Exercise:
Rewrite the entries below, starting at the first one and ending at the line that contains "coord(504,824)", with every "Instruction" changed to "Directive" and nothing else altered.

(Source data)

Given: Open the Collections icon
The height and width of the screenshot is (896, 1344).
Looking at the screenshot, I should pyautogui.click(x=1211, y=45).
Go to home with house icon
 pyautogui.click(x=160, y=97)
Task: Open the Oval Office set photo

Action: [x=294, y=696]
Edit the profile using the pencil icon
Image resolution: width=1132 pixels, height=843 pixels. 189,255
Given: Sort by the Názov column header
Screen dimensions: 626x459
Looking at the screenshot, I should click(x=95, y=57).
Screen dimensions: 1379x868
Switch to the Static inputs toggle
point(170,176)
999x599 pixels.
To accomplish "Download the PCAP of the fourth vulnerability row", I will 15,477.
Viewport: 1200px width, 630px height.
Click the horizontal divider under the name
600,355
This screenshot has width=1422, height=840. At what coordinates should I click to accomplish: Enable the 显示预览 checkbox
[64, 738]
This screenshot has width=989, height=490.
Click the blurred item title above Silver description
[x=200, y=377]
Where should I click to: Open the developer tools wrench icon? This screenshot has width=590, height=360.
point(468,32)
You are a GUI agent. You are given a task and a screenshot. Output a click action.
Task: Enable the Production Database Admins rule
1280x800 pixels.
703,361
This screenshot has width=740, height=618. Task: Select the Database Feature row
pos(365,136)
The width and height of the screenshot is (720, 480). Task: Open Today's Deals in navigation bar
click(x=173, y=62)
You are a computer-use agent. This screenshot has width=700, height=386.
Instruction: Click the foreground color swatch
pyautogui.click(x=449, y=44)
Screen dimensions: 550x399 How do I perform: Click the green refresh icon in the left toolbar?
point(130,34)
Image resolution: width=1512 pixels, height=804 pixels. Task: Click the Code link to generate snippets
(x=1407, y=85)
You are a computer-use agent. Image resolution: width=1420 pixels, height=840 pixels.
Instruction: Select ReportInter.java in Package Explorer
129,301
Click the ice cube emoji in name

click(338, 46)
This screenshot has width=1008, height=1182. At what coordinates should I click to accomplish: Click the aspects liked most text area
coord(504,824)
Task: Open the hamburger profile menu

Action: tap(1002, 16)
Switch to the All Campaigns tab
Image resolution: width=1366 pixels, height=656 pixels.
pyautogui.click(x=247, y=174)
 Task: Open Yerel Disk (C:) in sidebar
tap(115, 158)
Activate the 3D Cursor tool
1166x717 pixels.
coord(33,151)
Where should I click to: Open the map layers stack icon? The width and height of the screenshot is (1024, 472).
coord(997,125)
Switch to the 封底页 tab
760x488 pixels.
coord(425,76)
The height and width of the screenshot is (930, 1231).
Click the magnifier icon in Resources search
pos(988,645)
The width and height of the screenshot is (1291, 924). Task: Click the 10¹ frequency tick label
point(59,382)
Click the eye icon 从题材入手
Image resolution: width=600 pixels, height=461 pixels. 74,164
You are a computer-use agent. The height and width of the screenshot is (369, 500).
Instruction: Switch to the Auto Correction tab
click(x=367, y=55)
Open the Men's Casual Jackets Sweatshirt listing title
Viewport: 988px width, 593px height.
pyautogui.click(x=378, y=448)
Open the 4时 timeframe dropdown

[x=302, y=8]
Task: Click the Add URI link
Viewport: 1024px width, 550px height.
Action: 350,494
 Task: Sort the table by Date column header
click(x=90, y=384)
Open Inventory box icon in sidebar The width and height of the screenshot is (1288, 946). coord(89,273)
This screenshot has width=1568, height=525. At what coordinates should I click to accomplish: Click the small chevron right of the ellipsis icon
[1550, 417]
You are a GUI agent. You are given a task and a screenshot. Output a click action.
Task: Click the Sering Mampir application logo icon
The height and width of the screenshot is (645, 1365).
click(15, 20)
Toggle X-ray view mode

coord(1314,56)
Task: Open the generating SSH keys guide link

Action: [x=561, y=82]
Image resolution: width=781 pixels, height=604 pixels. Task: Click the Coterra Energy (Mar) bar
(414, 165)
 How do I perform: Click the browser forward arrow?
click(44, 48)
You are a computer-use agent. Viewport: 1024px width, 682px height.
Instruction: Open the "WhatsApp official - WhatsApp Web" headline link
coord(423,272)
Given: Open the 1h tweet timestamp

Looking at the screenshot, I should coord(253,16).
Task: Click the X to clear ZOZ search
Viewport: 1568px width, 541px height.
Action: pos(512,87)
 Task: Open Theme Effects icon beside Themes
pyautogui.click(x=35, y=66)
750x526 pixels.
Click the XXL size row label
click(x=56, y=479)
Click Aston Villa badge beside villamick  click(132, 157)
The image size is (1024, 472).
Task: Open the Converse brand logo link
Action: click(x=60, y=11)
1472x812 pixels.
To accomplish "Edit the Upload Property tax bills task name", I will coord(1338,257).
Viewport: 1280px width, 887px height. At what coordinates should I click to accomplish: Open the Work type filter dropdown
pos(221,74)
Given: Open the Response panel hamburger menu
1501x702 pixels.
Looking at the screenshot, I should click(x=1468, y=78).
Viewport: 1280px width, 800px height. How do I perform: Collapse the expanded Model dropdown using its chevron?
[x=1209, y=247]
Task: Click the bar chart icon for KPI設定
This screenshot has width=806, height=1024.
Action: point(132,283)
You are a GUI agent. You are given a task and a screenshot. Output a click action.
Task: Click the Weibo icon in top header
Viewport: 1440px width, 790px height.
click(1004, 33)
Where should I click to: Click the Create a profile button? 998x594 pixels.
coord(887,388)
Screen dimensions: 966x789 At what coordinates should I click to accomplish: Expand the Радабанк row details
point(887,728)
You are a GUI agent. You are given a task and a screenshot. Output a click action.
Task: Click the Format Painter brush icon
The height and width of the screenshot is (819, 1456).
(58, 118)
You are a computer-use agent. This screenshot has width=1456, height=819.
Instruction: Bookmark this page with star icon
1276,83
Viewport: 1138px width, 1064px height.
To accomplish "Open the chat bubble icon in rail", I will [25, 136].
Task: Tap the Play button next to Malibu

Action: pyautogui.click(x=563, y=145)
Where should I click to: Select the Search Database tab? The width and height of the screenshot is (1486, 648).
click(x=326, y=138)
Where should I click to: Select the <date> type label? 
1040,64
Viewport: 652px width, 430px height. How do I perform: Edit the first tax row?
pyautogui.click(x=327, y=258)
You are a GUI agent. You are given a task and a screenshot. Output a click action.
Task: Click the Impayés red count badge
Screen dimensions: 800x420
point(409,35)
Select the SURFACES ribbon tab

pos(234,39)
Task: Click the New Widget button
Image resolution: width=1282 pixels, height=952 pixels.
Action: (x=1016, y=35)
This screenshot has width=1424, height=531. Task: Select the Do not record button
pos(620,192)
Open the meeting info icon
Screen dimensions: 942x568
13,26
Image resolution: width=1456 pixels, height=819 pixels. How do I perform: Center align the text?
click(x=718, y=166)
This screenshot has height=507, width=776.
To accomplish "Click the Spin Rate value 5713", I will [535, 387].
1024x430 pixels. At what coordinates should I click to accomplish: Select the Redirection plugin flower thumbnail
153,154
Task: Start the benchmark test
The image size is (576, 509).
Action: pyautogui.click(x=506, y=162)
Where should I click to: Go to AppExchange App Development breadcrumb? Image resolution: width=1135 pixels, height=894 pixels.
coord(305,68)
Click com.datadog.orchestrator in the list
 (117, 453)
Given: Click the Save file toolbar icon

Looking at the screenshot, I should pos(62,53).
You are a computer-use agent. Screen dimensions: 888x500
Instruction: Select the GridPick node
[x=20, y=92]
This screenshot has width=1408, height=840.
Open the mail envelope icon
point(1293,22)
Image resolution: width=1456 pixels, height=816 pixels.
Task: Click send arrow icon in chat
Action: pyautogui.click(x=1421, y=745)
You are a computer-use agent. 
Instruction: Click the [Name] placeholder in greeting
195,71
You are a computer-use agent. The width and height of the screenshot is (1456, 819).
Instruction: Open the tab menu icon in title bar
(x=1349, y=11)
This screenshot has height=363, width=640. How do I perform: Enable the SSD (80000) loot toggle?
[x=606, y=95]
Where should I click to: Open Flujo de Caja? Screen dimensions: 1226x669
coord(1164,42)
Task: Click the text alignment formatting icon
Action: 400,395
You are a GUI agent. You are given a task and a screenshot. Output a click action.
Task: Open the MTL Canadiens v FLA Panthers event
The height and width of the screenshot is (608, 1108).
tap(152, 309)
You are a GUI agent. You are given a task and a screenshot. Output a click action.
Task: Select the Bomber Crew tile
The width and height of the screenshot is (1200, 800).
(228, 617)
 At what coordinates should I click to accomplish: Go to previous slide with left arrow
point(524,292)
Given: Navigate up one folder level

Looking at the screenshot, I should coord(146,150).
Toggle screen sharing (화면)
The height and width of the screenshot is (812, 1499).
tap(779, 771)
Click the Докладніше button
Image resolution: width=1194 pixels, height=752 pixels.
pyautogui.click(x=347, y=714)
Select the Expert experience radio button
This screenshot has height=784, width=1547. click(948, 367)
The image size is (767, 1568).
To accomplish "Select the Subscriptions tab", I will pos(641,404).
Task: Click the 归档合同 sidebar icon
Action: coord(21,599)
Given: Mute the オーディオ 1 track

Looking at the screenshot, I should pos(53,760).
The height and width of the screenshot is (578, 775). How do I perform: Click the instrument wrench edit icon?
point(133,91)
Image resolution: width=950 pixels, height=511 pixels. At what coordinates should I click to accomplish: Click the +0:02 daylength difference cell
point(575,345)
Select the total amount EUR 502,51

Solution below:
Given: Open the Collections icon
The height and width of the screenshot is (896, 1344).
Looking at the screenshot, I should pyautogui.click(x=1211, y=45).
Go to home with house icon
 pyautogui.click(x=160, y=97)
Task: Open the Oval Office set photo

Action: [x=294, y=696]
Edit the profile using the pencil icon
Image resolution: width=1132 pixels, height=843 pixels. 189,255
Given: Sort by the Názov column header
Screen dimensions: 626x459
Looking at the screenshot, I should click(x=95, y=57).
Screen dimensions: 1379x868
Switch to the Static inputs toggle
point(170,176)
999x599 pixels.
To accomplish "Download the PCAP of the fourth vulnerability row", I will 15,477.
Viewport: 1200px width, 630px height.
Click the horizontal divider under the name
600,355
This screenshot has width=1422, height=840. At what coordinates should I click to accomplish: Enable the 显示预览 checkbox
[64, 738]
This screenshot has width=989, height=490.
Click the blurred item title above Silver description
[x=200, y=377]
Where should I click to: Open the developer tools wrench icon? This screenshot has width=590, height=360.
point(468,32)
You are a GUI agent. You are given a task and a screenshot. Output a click action.
Task: Enable the Production Database Admins rule
1280x800 pixels.
703,361
This screenshot has width=740, height=618. Task: Select the Database Feature row
pos(365,136)
The width and height of the screenshot is (720, 480). Task: Open Today's Deals in navigation bar
click(x=173, y=62)
You are a computer-use agent. This screenshot has width=700, height=386.
Directive: Click the foreground color swatch
pyautogui.click(x=449, y=44)
Screen dimensions: 550x399 How do I perform: Click the green refresh icon in the left toolbar?
point(130,34)
Image resolution: width=1512 pixels, height=804 pixels. Task: Click the Code link to generate snippets
(x=1407, y=85)
You are a computer-use agent. Image resolution: width=1420 pixels, height=840 pixels.
Directive: Select ReportInter.java in Package Explorer
129,301
Click the ice cube emoji in name

click(338, 46)
This screenshot has width=1008, height=1182. At what coordinates should I click to accomplish: Click the aspects liked most text area
coord(504,824)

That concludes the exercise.